L_cov = np.linalg.cholesky(cov)
n_posterior_sample = 50
f_posterior = mu.reshape(-1, 1) + L_cov @ np.random.normal(size=(n_dim, n_posterior_sample))

f_posterior now contains 50 samples generated from the posterior. It’s important to keep in mind that these samples are each 50-dimensional vectors—in a sense, they can be considered as “functions”, which is why the Gaussian process is often referred to as sampling functions from a multivariate Gaussian.

Let’s plot the final result, alongside the actual function f. In red, I’ve also plotted the average of all the 50 samples to see how accurate the result holds up.

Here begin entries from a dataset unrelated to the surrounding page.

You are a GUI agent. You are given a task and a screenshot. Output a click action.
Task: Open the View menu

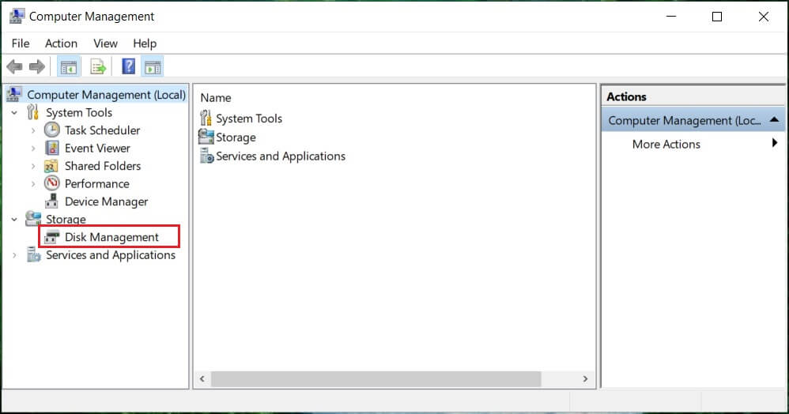pos(105,43)
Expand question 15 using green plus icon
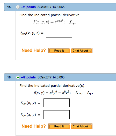Viewport: 116px width, 136px height. [x=18, y=7]
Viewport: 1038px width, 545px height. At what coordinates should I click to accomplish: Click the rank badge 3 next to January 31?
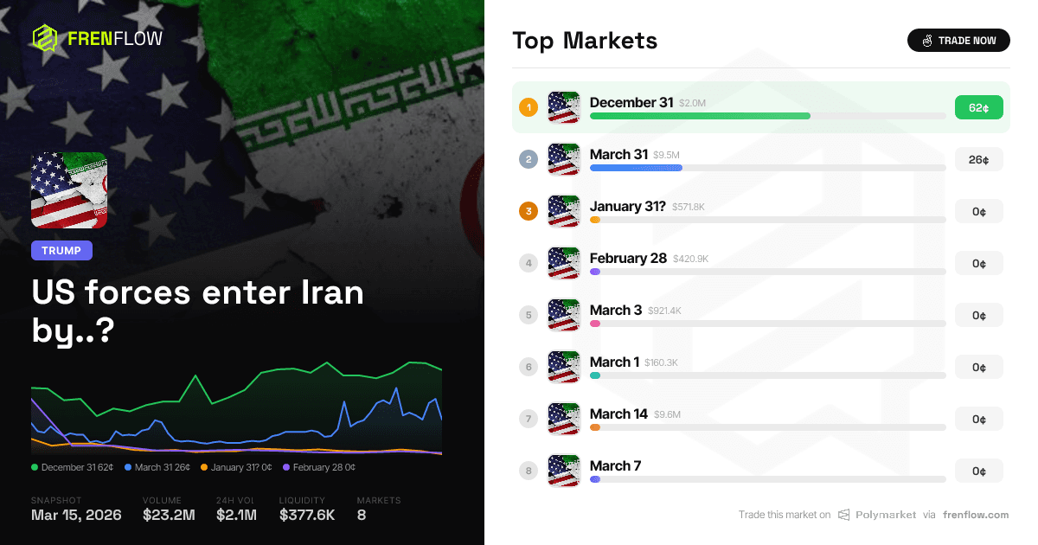[529, 211]
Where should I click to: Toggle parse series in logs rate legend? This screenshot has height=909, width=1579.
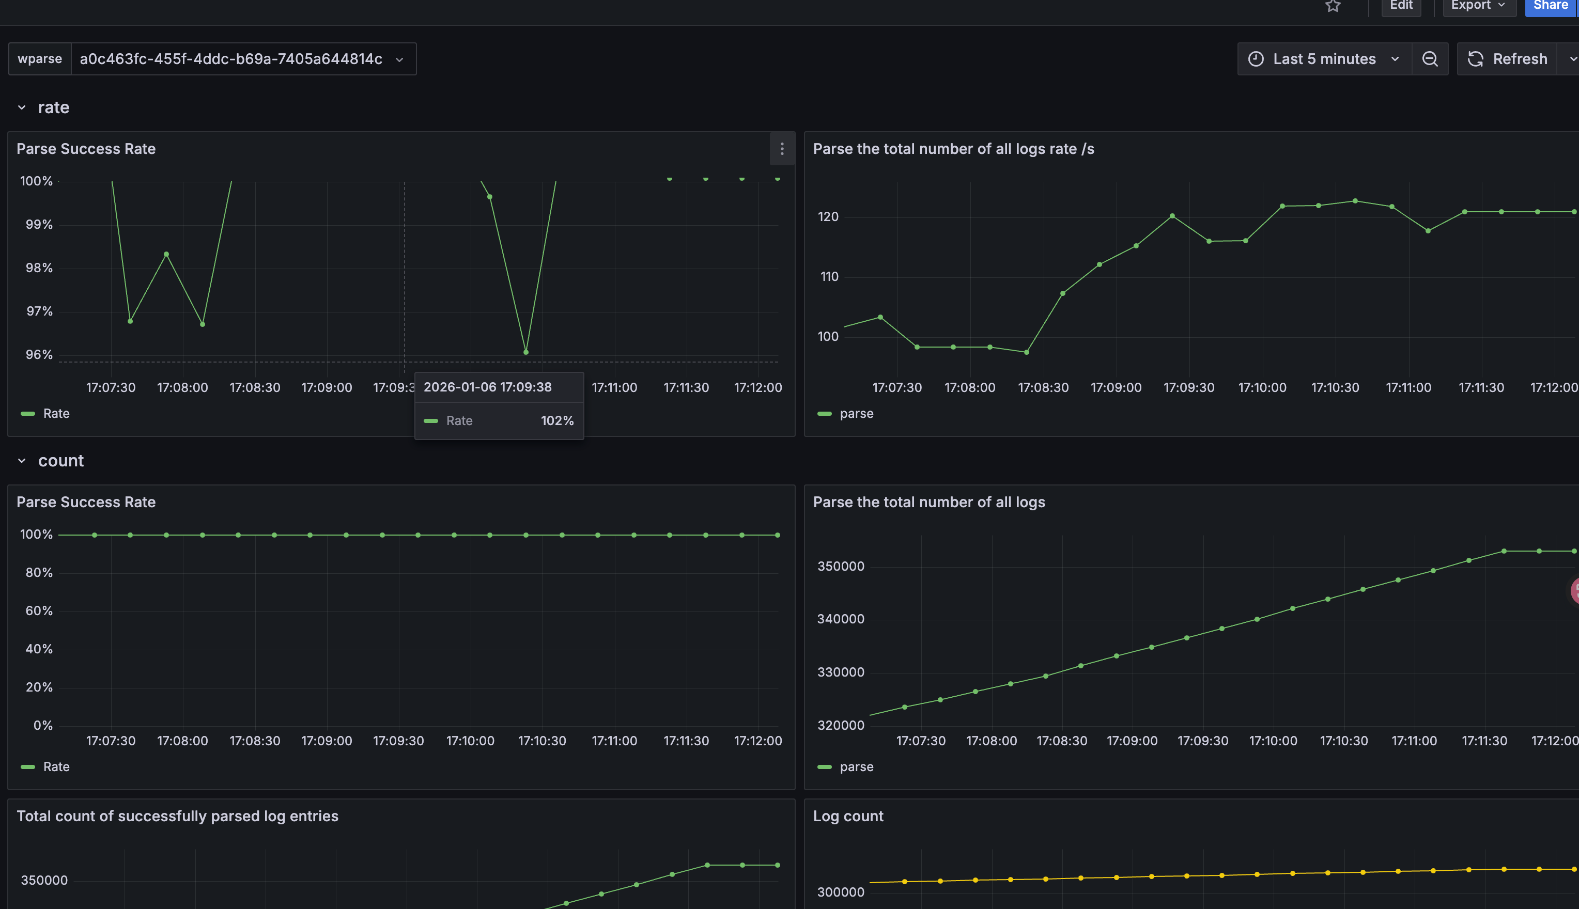(856, 413)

plt.plot(x_test, f_posterior, alpha=0.3)
plt.scatter(x_train, y_train, color="black")
plt.plot(x_test, mu, color="r")
plt.plot(x_test, f(x_test), color="black")
plt.show()

The model behaves exactly as we would expect: where there is data, we are confident; where there is no data, we are uncertain. Therefore, we see little variation on test points near the data. In sparse regions where there is no training data, the model reflects our uncertainty, which is why we observe variation within the sampled functions. Comparing the region $[-4, 2]$ where there is a lot of training data, and $[-1, 0]$ where there is little data, this point becomes apparent. Overall, the average of the fifty samples seems to somewhat capture the overall sinusoidal trend present in the training data, notwithstanding the extraneous curvature observed in some regions.

Conclusion

My first attempt at understanding Gaussian processes probably dates back to earlier this year, when I obtained an electronic copy of Rasmussen’s Gaussian Process for Machine Learning. I gave up on chapter 1. The book is still far beyond my current level of mathematics, but nonetheless I am glad that I was able to gain at least a cursory understanding of GP regression.

I hope you’ve enjoyed reading this post. In a future post, I hope to dive into another topic I’ve not been able to understand back then: Gaussian mixture models. See you in the next one!